### Instructions for the task
Reproduce all of the data below, substituting "interface agent" for every occurrence of "GUI agent" and leaving everything else unchanged.
[Start of Records provided]
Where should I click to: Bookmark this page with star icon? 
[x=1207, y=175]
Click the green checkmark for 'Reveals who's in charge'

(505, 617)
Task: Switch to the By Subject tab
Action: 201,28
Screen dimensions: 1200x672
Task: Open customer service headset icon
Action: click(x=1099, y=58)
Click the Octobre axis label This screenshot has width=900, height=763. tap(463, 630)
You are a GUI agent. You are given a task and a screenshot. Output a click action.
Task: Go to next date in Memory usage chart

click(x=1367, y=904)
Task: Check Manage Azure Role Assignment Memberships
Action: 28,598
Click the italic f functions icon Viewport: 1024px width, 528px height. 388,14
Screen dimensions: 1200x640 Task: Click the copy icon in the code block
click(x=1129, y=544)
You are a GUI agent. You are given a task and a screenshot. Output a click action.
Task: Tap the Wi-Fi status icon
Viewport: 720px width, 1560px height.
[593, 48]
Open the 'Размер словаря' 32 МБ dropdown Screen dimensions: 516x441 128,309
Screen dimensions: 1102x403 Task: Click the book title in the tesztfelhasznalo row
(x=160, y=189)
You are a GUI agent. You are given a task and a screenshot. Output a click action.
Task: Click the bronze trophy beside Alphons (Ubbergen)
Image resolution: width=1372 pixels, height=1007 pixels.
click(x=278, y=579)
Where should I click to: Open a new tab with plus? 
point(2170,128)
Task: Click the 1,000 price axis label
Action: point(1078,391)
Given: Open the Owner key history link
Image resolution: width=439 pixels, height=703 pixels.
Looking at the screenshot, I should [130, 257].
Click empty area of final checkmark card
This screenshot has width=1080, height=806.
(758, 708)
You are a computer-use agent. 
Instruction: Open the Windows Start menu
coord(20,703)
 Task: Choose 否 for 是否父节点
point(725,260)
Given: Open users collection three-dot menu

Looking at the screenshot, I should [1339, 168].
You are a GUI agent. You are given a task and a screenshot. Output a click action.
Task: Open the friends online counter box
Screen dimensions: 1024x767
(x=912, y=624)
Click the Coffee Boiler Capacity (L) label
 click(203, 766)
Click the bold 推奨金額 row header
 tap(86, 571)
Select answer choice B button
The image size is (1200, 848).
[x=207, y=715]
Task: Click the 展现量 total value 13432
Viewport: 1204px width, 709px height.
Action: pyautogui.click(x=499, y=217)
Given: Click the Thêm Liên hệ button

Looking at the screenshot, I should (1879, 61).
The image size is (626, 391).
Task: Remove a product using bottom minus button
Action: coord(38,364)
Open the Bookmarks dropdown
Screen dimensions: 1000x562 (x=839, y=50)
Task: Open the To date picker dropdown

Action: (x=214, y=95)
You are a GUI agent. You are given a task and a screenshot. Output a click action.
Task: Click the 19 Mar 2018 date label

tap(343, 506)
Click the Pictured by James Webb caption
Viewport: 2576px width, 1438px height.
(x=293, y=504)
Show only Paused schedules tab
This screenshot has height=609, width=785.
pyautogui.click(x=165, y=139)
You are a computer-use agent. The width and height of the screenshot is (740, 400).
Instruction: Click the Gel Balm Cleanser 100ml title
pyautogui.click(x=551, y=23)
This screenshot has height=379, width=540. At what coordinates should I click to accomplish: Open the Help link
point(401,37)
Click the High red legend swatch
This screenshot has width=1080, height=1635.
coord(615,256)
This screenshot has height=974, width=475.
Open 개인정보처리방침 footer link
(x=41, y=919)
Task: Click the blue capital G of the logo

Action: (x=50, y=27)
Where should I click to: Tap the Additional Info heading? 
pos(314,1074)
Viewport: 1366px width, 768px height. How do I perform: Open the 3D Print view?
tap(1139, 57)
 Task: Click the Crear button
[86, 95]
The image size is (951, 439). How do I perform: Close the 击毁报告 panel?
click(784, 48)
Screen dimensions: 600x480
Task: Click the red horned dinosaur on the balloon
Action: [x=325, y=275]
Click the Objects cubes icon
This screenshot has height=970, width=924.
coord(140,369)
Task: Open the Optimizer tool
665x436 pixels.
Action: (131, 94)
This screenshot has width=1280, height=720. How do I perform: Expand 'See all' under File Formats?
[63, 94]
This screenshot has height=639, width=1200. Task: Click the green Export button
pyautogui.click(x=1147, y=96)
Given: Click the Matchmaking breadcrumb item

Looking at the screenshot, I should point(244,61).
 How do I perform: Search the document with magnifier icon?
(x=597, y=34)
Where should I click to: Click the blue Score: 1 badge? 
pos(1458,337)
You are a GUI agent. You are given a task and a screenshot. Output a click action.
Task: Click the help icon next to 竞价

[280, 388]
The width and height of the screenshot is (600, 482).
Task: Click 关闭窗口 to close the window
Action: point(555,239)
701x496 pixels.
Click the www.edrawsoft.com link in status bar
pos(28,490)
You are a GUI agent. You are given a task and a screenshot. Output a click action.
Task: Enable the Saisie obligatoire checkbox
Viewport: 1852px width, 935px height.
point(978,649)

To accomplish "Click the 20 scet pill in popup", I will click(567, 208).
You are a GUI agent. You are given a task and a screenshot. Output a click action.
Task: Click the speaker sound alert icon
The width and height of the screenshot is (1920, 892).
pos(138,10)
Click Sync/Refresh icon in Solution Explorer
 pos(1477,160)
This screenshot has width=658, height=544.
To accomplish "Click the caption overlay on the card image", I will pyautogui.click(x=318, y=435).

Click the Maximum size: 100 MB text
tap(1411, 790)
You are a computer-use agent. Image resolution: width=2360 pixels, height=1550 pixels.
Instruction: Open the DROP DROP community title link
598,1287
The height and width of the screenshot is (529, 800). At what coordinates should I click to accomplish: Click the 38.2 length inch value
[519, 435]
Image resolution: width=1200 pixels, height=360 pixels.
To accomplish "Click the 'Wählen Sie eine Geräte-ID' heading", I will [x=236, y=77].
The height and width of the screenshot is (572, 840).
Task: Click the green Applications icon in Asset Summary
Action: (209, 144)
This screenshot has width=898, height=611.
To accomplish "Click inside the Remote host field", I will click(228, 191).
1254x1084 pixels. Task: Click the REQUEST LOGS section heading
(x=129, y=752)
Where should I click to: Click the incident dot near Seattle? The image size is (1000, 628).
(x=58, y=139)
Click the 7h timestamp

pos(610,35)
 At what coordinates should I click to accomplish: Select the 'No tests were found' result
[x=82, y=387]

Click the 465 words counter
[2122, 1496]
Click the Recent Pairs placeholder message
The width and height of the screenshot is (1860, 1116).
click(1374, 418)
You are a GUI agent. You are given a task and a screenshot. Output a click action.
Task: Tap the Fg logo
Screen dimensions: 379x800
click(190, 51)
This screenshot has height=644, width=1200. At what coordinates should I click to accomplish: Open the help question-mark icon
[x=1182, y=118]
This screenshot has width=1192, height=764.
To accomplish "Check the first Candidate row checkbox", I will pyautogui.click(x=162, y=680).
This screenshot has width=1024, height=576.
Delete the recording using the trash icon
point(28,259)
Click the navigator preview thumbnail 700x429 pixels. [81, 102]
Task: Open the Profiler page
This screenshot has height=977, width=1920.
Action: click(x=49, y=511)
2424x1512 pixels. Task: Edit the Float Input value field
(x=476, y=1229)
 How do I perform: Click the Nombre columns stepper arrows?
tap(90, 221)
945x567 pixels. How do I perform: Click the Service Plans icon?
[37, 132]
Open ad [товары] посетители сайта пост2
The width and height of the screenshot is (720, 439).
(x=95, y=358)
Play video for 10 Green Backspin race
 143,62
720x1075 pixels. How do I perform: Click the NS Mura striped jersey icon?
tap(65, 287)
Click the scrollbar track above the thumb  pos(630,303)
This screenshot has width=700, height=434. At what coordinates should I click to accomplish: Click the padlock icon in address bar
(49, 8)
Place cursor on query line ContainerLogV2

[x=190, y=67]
[End of Records provided]
### Exercise output
Where should I click to: Bookmark this page with star icon? 
[x=1207, y=175]
Click the green checkmark for 'Reveals who's in charge'

(505, 617)
Task: Switch to the By Subject tab
Action: 201,28
Screen dimensions: 1200x672
Task: Open customer service headset icon
Action: click(x=1099, y=58)
Click the Octobre axis label This screenshot has width=900, height=763. tap(463, 630)
You are a interface agent. You are given a task and a screenshot. Output a click action.
Task: Go to next date in Memory usage chart

click(x=1367, y=904)
Task: Check Manage Azure Role Assignment Memberships
Action: 28,598
Click the italic f functions icon Viewport: 1024px width, 528px height. 388,14
Screen dimensions: 1200x640 Task: Click the copy icon in the code block
click(x=1129, y=544)
You are a interface agent. You are given a task and a screenshot. Output a click action.
Task: Tap the Wi-Fi status icon
Viewport: 720px width, 1560px height.
[593, 48]
Open the 'Размер словаря' 32 МБ dropdown Screen dimensions: 516x441 128,309
Screen dimensions: 1102x403 Task: Click the book title in the tesztfelhasznalo row
(x=160, y=189)
You are a interface agent. You are given a task and a screenshot. Output a click action.
Task: Click the bronze trophy beside Alphons (Ubbergen)
Image resolution: width=1372 pixels, height=1007 pixels.
click(x=278, y=579)
Where should I click to: Open a new tab with plus? 
point(2170,128)
Task: Click the 1,000 price axis label
Action: point(1078,391)
Given: Open the Owner key history link
Image resolution: width=439 pixels, height=703 pixels.
Looking at the screenshot, I should [130, 257].
Click empty area of final checkmark card
This screenshot has width=1080, height=806.
(758, 708)
You are a computer-use agent. 
Instruction: Open the Windows Start menu
coord(20,703)
 Task: Choose 否 for 是否父节点
point(725,260)
Given: Open users collection three-dot menu

Looking at the screenshot, I should [1339, 168].
You are a interface agent. You are given a task and a screenshot. Output a click action.
Task: Open the friends online counter box
Screen dimensions: 1024x767
(x=912, y=624)
Click the Coffee Boiler Capacity (L) label
 click(203, 766)
Click the bold 推奨金額 row header
 tap(86, 571)
Select answer choice B button
The image size is (1200, 848).
[x=207, y=715]
Task: Click the 展现量 total value 13432
Viewport: 1204px width, 709px height.
Action: pyautogui.click(x=499, y=217)
Given: Click the Thêm Liên hệ button

Looking at the screenshot, I should (1879, 61).
The image size is (626, 391).
Task: Remove a product using bottom minus button
Action: coord(38,364)
Open the Bookmarks dropdown
Screen dimensions: 1000x562 (x=839, y=50)
Task: Open the To date picker dropdown

Action: (x=214, y=95)
You are a interface agent. You are given a task and a screenshot. Output a click action.
Task: Click the 19 Mar 2018 date label

tap(343, 506)
Click the Pictured by James Webb caption
Viewport: 2576px width, 1438px height.
(x=293, y=504)
Show only Paused schedules tab
This screenshot has height=609, width=785.
pyautogui.click(x=165, y=139)
You are a computer-use agent. The width and height of the screenshot is (740, 400).
Instruction: Click the Gel Balm Cleanser 100ml title
pyautogui.click(x=551, y=23)
This screenshot has height=379, width=540. At what coordinates should I click to accomplish: Open the Help link
point(401,37)
Click the High red legend swatch
This screenshot has width=1080, height=1635.
coord(615,256)
This screenshot has height=974, width=475.
Open 개인정보처리방침 footer link
(x=41, y=919)
Task: Click the blue capital G of the logo

Action: (x=50, y=27)
Where should I click to: Tap the Additional Info heading? 
pos(314,1074)
Viewport: 1366px width, 768px height. How do I perform: Open the 3D Print view?
tap(1139, 57)
 Task: Click the Crear button
[86, 95]
The image size is (951, 439). How do I perform: Close the 击毁报告 panel?
click(784, 48)
Screen dimensions: 600x480
Task: Click the red horned dinosaur on the balloon
Action: [x=325, y=275]
Click the Objects cubes icon
This screenshot has height=970, width=924.
coord(140,369)
Task: Open the Optimizer tool
665x436 pixels.
Action: (131, 94)
This screenshot has width=1280, height=720. How do I perform: Expand 'See all' under File Formats?
[63, 94]
This screenshot has height=639, width=1200. Task: Click the green Export button
pyautogui.click(x=1147, y=96)
Given: Click the Matchmaking breadcrumb item

Looking at the screenshot, I should point(244,61).
 How do I perform: Search the document with magnifier icon?
(x=597, y=34)
Where should I click to: Click the blue Score: 1 badge? 
pos(1458,337)
You are a interface agent. You are given a task and a screenshot. Output a click action.
Task: Click the help icon next to 竞价

[280, 388]
The width and height of the screenshot is (600, 482).
Task: Click 关闭窗口 to close the window
Action: point(555,239)
701x496 pixels.
Click the www.edrawsoft.com link in status bar
pos(28,490)
You are a interface agent. You are given a task and a screenshot. Output a click action.
Task: Enable the Saisie obligatoire checkbox
Viewport: 1852px width, 935px height.
point(978,649)

To accomplish "Click the 20 scet pill in popup", I will click(567, 208).
You are a interface agent. You are given a task and a screenshot. Output a click action.
Task: Click the speaker sound alert icon
The width and height of the screenshot is (1920, 892).
pos(138,10)
Click Sync/Refresh icon in Solution Explorer
 pos(1477,160)
This screenshot has width=658, height=544.
To accomplish "Click the caption overlay on the card image", I will pyautogui.click(x=318, y=435).

Click the Maximum size: 100 MB text
tap(1411, 790)
You are a computer-use agent. Image resolution: width=2360 pixels, height=1550 pixels.
Instruction: Open the DROP DROP community title link
598,1287
The height and width of the screenshot is (529, 800). At what coordinates should I click to accomplish: Click the 38.2 length inch value
[519, 435]
Image resolution: width=1200 pixels, height=360 pixels.
To accomplish "Click the 'Wählen Sie eine Geräte-ID' heading", I will [x=236, y=77].
The height and width of the screenshot is (572, 840).
Task: Click the green Applications icon in Asset Summary
Action: (209, 144)
This screenshot has width=898, height=611.
To accomplish "Click inside the Remote host field", I will click(228, 191).
1254x1084 pixels. Task: Click the REQUEST LOGS section heading
(x=129, y=752)
Where should I click to: Click the incident dot near Seattle? The image size is (1000, 628).
(x=58, y=139)
Click the 7h timestamp

pos(610,35)
 At what coordinates should I click to accomplish: Select the 'No tests were found' result
[x=82, y=387]

Click the 465 words counter
[2122, 1496]
Click the Recent Pairs placeholder message
The width and height of the screenshot is (1860, 1116).
click(1374, 418)
You are a interface agent. You are given a task and a screenshot. Output a click action.
Task: Tap the Fg logo
Screen dimensions: 379x800
click(190, 51)
This screenshot has height=644, width=1200. At what coordinates should I click to accomplish: Open the help question-mark icon
[x=1182, y=118]
This screenshot has width=1192, height=764.
To accomplish "Check the first Candidate row checkbox", I will pyautogui.click(x=162, y=680).
This screenshot has width=1024, height=576.
Delete the recording using the trash icon
point(28,259)
Click the navigator preview thumbnail 700x429 pixels. [81, 102]
Task: Open the Profiler page
This screenshot has height=977, width=1920.
Action: click(x=49, y=511)
2424x1512 pixels. Task: Edit the Float Input value field
(x=476, y=1229)
 How do I perform: Click the Nombre columns stepper arrows?
tap(90, 221)
945x567 pixels. How do I perform: Click the Service Plans icon?
[37, 132]
Open ad [товары] посетители сайта пост2
The width and height of the screenshot is (720, 439).
(x=95, y=358)
Play video for 10 Green Backspin race
 143,62
720x1075 pixels. How do I perform: Click the NS Mura striped jersey icon?
tap(65, 287)
Click the scrollbar track above the thumb  pos(630,303)
This screenshot has width=700, height=434. At what coordinates should I click to accomplish: Click the padlock icon in address bar
(49, 8)
Place cursor on query line ContainerLogV2

[x=190, y=67]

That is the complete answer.